Treasury report outlines issues w/ arbitration rule
A Treasury Department report released Monday on the Consumer Financial Protection Bureau’s (CFPB) arbitration rule finds the rule could impose major costs on consumers and the bureau did not consider less onerous alternatives. CUNA has expressed a number of concerns with the rule, and supports current Congressional efforts to overturn it through the Congressional Review Act.
“The Treasury report sheds light on the fact that the rule will ‘generate massive costs borne by businesses and consumers alike.’ This is particularly true for credit union members, who are directly impacted by class action litigation since the credit union member-ownership structure means resources spent on costly litigation come out of the pockets of members through the pooled resources of the membership,” said CUNA Chief Advocacy Officer Ryan Donovan. “The CFPB’s dated research conducted from 2008-2012 fails to address these concerns, and many other developments in the marketplace over the years.
“Credit unions continue to educate policymakers about the harm class action litigation causes for credit unions because of their size and membership-owner structure CUNA, state leagues and credit unions have had a several meetings over the last several weeks – both as part of our Hike the Hill program and through state-based visits – highlighting the importance of the Senate taking action on the resolution of disapproval.
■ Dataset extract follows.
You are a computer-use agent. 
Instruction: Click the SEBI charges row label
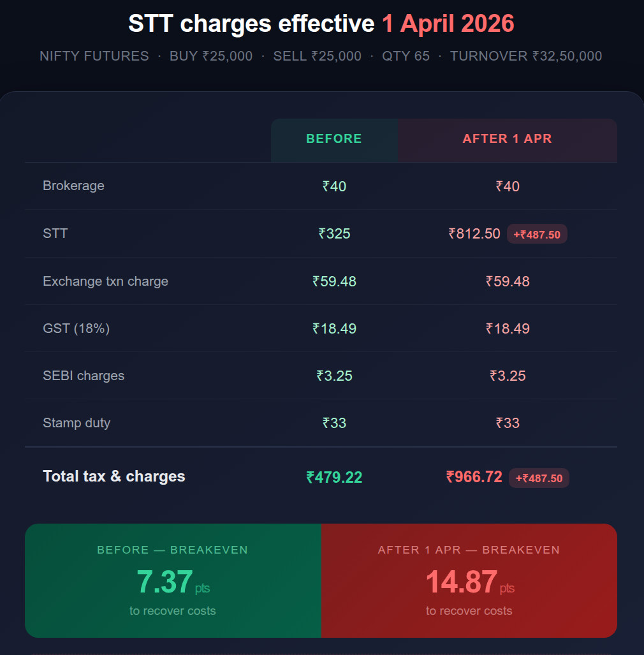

We’re hopeful that the Senate will take up the resolution very soon,” Donovan added.
The Treasury’s report found that the CFPB’s rule will impose “extraordinary costs” by generating more than 3,000 class action lawsuits over the next five years while imposing more than $5000 million in additional legal defense fees (transferring $330 million to plaintiffs’ lawyers).
In addition to engaging with the CRA process, CUNA and credit unions have shared issues with the rule with a number of media platforms. CUNA President/CEO Jim Nussle wrote an op-ed that appeared in Morning Consult, and responded to another op-ed from CFPB Director Richard Cordray.